Ring did not just invent a product. It invented a category and changed the way people relate to their homes. But as hundreds of competitors flooded the market, consumers reduced Ring to the thing that started it all. A doorbell.

They understood the "why" but not the "what." Ring offered whole-home security across a growing ecosystem of devices, plans, and services. Most people had no idea.







Ring of Security


Inspired by the blue ring on Ring's devices, we introduced the Ring of Security. It worked as both a conceptual framework and a visual element, organizing the full scope of what Ring offered into something consumers could understand at a glance. Protection for your whole home through multiple devices. Security through protection plans so you never miss a moment. The ability to be always home, even when away, and a way to be more neighborly.

The Ring of Security became the foundational setting for the entire brand, from product pages to marketing campaigns to the logomark itself.










Brand System

Ring had never had a comprehensive set of brand guidelines. The company was in hyper growth, teams operating across global markets with no common system.

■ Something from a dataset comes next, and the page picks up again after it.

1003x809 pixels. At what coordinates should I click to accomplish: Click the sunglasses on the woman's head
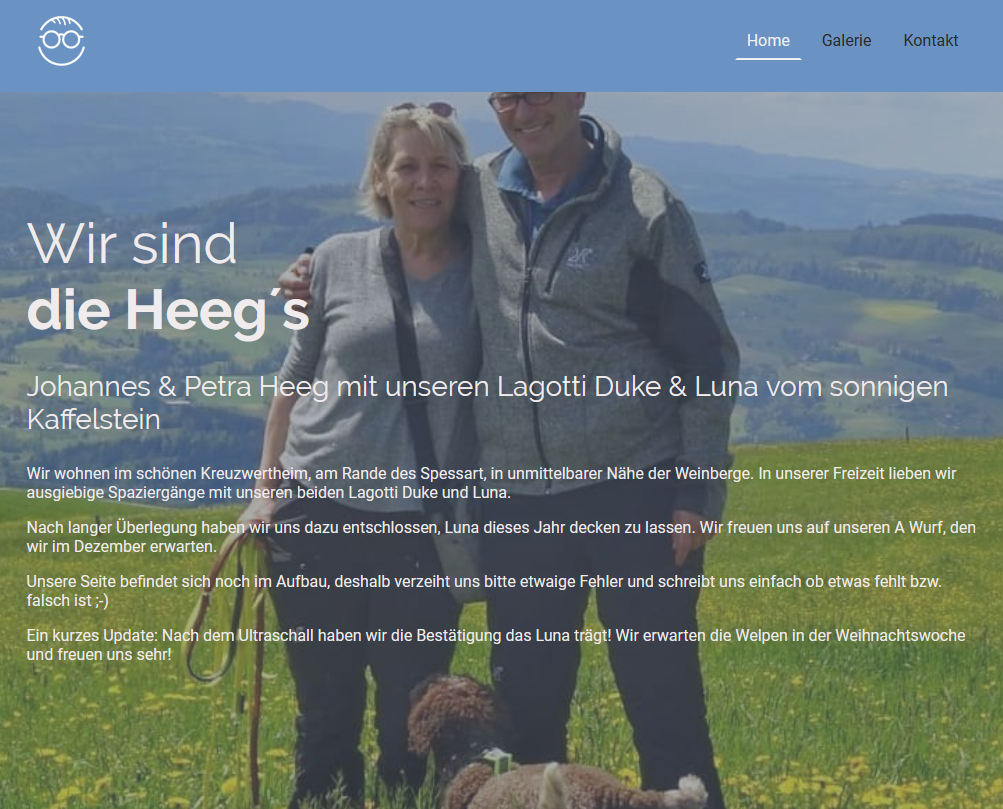pyautogui.click(x=423, y=108)
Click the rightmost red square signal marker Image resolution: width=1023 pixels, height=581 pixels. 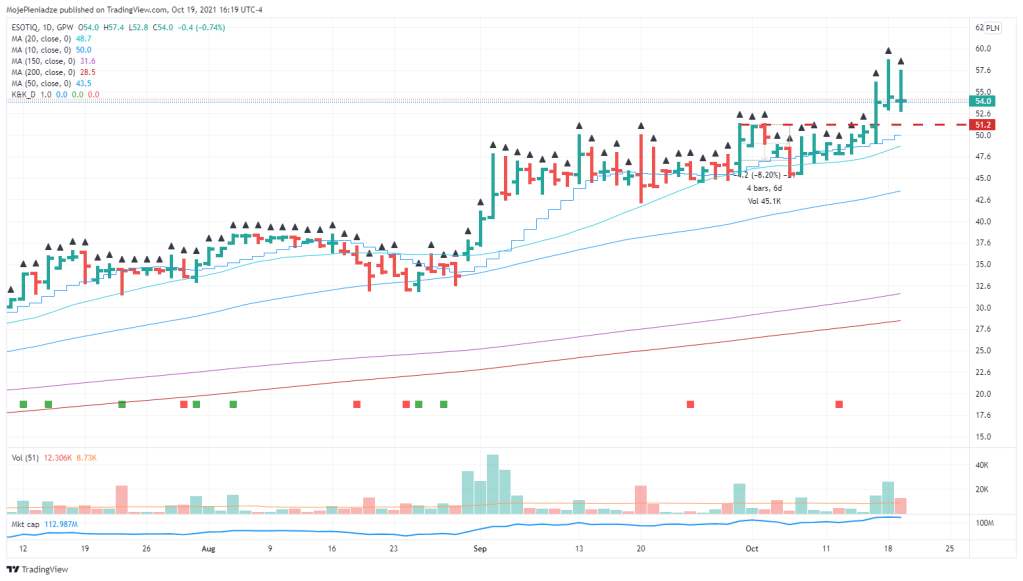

The brand system needed to work at scale, whether that would be horizontal or vertical growth across devices, services, or products. The system had to work from street to screen to shelf, maintaining a consistent and premium expression at every point in the consumer journey.

Rapid growth without a unified system had taken a toll. Even the logo had degraded across markets and applications. The approach was not to reinvent the brand but to restore it, optimize it, and build the infrastructure to protect it at scale.

We kept what worked and introduced new principles where needed, but everything laddered back to core brand values. Editorial design principles informed the layout system, creating flexible compositions where text and image play into or against each other. Illustration needed to feel hand-crafted, human, and reflect the neighborly character of the brand. Typography scaled by weight depending on usage. Color was part fun, part functional, but fully purposeful, whether that was to inform in UX, stand out on the shelf in store, or stop someone while scrolling.
















































Content at the Center


At its core, this was a content-first system. Ring's cameras had redefined what UGC looked like, turning everyday moments captured across Ring devices into viral content shared across social. The brand had to reflect that. Most of the time content was fun. Other times, it was slightly more serious. The system had to hold both, putting the brand, its values, and its consumers at the center.

UGC was not just social content. It was the center of Ring's organic marketing engine. Everyday moments captured across Ring devices drove viral reach and brand awareness, with more light-hearted moments occasionally appearing in paid marketing. The brand system had to ensure that wherever that content appeared, across every market globally, Ring showed up consistently and at a premium level.

One of the biggest but most subtle changes was transitioning the watermark from the Ring.com logo to the primary Ring logo across live feeds, saved videos, and shared content. A URL is a destination. The logo is the brand showing up. The shift connected every UGC moment across livestreams, social, YouTube, and marketing into a single, consistent brand expression. That same consistency extended across every touchpoint, from packaging and retail to digital and product interfaces, ensuring the brand showed up the same way everywhere, in every market globally. Better brand equity. Cleaner content. A premium feel across every surface.









Results

Highest-ever brand metrics and search interest heading into Q4 2020. Ranked #7 on Business Insider's Fastest Growing Brands list.